--- Listed records ---
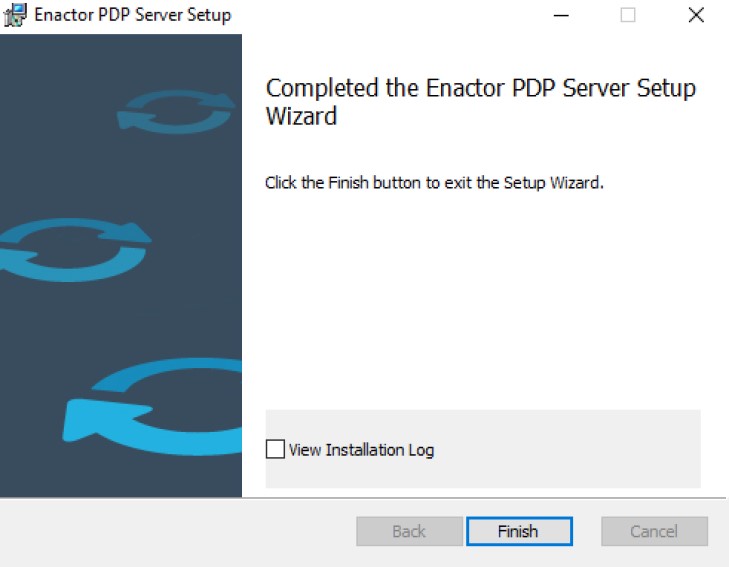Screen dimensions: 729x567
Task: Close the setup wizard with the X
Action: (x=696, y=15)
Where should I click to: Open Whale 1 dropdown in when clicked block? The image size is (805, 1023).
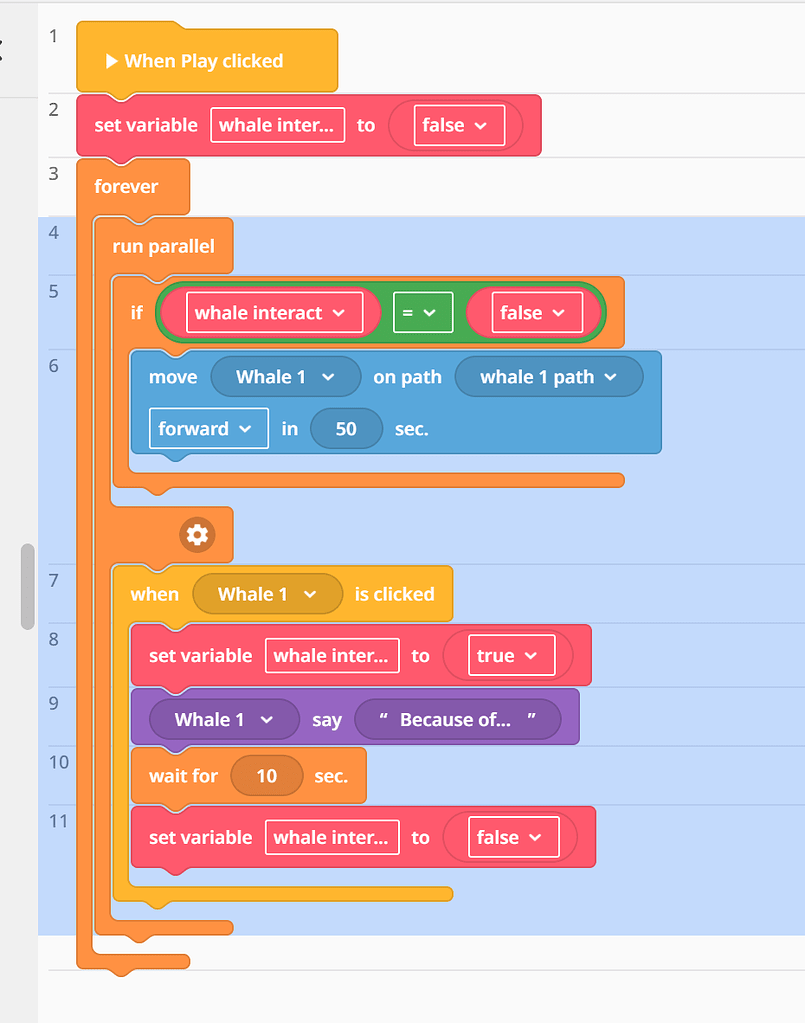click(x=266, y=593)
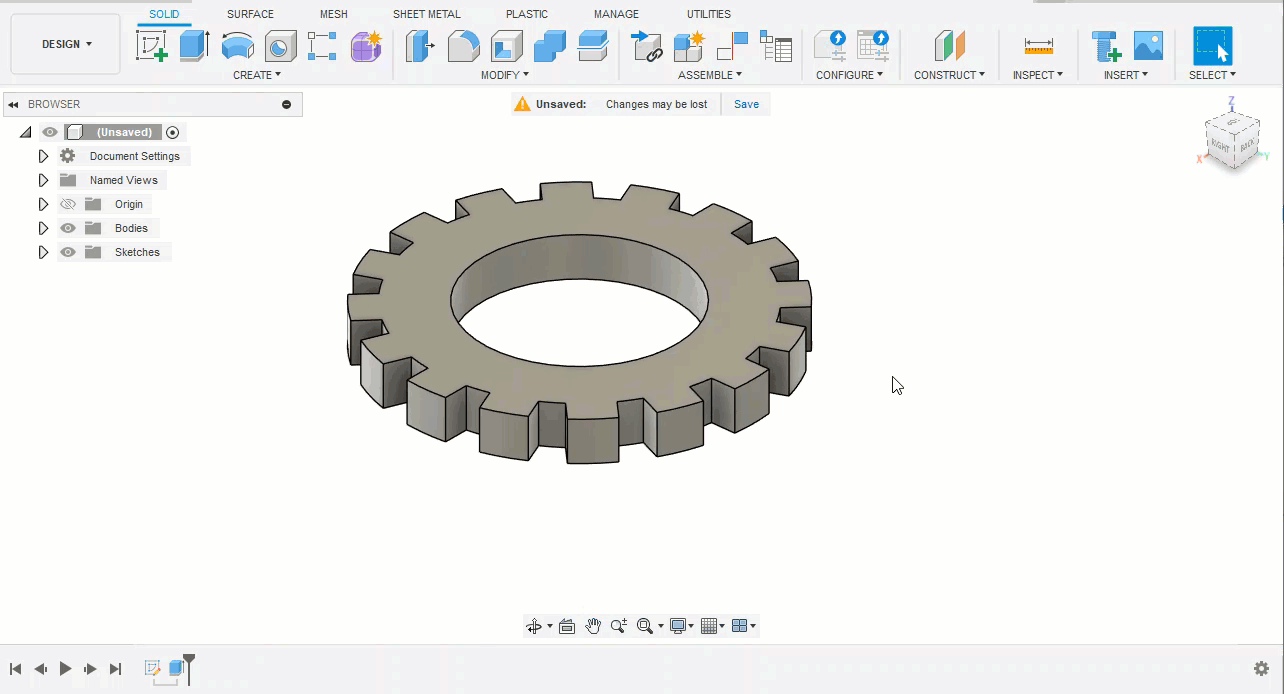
---
▶ What this task involves
Copy out every line of text from the records above exactly, leaving out the pictures.

▶ Written solution
Screen dimensions: 729x567
Task: Close the setup wizard with the X
Action: (x=696, y=15)
Where should I click to: Open Whale 1 dropdown in when clicked block? The image size is (805, 1023).
click(x=266, y=593)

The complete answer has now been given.